La création des postes de ministres conseillers par un décret signé du président de la République Patrice Talon n’a pas laissé indifférente l’opinion publique. Présentés comme des relais politiques chargés de porter la parole gouvernementale auprès des populations, ces acteurs, qui ne font pas l’unanimité, incarnent pour certains une innovation stratégique, et pour d’autres, un instrument assumé de communication politique, voire de propagande.
À quelques semaines de l’entrée en fonction du nouveau président élu, Romuald Wadagni, la question du maintien ou non de ces ministres conseillers se pose avec acuité. Le changement de locataire à la Marina ouvre inévitablement une phase de réajustement institutionnel et politique. Et dans cette dynamique, certains dispositifs hérités de la gouvernance Talon pourraient être remis en cause. Il serait malhonnête de nier que Romuald Wadagni porte une part de l’héritage du régime sortant. Artisan majeur de la politique économique durant la dernière décennie, il en est à la fois le continuateur et, potentiellement, le réformateur, car accéder à la magistrature suprême, c’est aussi imprimer sa marque et parfois rompre avec certaines pratiques jugées inadaptées au nouveau contexte.
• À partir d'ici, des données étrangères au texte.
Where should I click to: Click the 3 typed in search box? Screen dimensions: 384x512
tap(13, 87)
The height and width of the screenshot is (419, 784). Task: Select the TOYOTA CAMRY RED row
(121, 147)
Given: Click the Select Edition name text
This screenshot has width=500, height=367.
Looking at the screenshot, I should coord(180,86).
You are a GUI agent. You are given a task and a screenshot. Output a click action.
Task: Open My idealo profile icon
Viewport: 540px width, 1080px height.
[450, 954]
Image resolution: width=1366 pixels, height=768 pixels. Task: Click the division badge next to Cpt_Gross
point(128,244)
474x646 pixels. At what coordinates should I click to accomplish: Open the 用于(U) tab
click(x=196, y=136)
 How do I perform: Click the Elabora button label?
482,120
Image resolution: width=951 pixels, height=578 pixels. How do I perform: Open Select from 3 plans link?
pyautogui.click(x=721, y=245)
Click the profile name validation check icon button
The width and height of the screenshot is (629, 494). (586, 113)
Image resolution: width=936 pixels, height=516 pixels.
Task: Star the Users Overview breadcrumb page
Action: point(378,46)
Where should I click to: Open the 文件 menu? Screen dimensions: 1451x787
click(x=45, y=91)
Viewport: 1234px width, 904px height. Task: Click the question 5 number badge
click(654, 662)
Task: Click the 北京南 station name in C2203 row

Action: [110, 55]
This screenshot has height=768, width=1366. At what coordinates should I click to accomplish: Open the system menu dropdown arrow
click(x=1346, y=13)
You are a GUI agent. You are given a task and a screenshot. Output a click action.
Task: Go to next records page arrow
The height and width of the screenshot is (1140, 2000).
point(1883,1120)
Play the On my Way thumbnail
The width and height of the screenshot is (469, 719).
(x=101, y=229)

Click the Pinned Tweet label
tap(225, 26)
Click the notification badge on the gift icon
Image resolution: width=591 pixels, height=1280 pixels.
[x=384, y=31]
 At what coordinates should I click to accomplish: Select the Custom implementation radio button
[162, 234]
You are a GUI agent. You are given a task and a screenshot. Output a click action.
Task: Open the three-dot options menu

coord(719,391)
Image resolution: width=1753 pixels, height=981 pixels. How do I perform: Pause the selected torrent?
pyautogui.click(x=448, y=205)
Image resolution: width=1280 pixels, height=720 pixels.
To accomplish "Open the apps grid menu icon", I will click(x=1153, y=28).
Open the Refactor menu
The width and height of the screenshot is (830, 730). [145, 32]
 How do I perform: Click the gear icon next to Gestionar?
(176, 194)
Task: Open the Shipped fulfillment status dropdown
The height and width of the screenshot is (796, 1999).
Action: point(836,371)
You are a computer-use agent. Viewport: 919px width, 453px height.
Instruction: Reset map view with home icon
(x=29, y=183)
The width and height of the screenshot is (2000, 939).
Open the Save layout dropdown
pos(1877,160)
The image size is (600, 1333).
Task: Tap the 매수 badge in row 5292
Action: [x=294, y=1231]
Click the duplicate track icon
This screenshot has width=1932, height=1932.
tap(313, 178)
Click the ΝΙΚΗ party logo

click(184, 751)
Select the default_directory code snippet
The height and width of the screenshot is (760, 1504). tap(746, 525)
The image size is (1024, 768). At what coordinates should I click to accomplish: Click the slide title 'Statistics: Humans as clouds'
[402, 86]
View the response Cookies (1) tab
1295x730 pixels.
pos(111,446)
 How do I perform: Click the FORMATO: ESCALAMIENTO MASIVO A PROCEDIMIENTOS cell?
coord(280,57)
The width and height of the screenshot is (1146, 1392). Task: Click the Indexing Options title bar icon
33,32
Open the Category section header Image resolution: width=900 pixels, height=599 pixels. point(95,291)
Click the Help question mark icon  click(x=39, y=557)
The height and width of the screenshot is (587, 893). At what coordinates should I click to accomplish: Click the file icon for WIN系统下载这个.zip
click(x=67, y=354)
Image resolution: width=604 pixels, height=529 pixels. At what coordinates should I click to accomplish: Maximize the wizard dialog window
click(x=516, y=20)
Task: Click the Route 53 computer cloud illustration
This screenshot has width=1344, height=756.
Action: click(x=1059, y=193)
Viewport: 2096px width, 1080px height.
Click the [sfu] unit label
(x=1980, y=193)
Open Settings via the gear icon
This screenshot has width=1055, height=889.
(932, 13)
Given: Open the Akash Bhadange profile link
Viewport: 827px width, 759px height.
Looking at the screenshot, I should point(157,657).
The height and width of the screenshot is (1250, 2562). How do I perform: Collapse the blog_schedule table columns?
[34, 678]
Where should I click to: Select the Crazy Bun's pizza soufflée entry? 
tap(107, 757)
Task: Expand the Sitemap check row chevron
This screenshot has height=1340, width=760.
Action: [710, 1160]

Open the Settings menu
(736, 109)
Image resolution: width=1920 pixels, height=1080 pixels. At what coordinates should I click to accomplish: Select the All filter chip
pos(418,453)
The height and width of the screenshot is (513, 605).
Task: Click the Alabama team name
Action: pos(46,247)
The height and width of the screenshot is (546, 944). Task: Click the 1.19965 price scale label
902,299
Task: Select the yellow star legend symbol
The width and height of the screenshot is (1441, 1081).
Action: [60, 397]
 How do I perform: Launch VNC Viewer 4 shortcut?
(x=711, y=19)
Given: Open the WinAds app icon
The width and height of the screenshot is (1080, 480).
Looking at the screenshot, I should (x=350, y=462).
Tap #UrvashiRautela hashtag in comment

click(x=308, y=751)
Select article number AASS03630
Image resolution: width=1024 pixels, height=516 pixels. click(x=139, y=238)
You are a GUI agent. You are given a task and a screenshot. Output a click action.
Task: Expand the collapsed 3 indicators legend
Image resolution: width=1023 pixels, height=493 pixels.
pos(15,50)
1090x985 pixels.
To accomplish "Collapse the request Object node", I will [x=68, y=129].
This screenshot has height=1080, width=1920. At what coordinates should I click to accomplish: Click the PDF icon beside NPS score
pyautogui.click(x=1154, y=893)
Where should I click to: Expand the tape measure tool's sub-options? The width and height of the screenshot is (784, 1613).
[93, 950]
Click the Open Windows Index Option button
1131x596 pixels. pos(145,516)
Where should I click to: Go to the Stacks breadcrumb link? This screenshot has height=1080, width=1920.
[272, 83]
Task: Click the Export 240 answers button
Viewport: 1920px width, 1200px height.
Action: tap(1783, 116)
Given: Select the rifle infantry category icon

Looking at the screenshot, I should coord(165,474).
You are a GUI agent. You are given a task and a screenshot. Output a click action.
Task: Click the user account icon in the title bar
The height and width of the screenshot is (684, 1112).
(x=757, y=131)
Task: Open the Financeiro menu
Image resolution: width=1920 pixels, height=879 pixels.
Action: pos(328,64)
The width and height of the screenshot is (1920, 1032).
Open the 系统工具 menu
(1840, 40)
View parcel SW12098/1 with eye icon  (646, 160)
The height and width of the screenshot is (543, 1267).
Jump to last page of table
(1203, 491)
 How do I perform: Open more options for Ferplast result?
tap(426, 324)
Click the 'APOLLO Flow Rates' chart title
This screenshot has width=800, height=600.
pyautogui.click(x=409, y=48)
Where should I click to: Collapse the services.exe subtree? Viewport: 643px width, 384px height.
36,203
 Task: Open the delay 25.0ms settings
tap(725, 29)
Or, le rôle attribué aux ministres conseillers, essentiellement tourné vers la valorisation de l’action gouvernementale sur le terrain politique, pourrait se heurter à une nouvelle approche du pouvoir. Si le président Wadagni opte pour une gouvernance davantage axée sur la sobriété, la technocratie ou la décrispation politique, ces postes pourraient perdre de leur pertinence. La période de trêve politique qui s’annonce renforce davantage les interrogations. Dans un climat apaisé, où la confrontation politique est appelée à s’atténuer, quel serait encore le rôle de ces relais politiques ?
Leur mission, jusque-là orientée vers la défense active du bilan gouvernemental, trouverait-elle encore un sens dans un contexte moins conflictuel ? Au-delà de leur utilité, c’est également la question de la rationalisation de l’action publique qui est posée. Le maintien de ces postes devra être justifié non seulement sur le plan politique, mais aussi sur le plan économique et administratif. À l’heure où les citoyens exigent plus de transparence et d’efficacité, toute fonction perçue comme bjdgetivore risque de cristalliser les critiques. En définitive, le sort des ministres conseillers apparaît comme un test révélateur de la gouvernance à venir. Romuald Wadagni choisira-t-il la continuité stratégique ou la rupture symbolique ? Les prochains mois apporteront sans doute des réponses. Mais une chose est certaine : dans le Bénin politique de demain, chaque choix comptera, et celui-ci ne fera pas exception.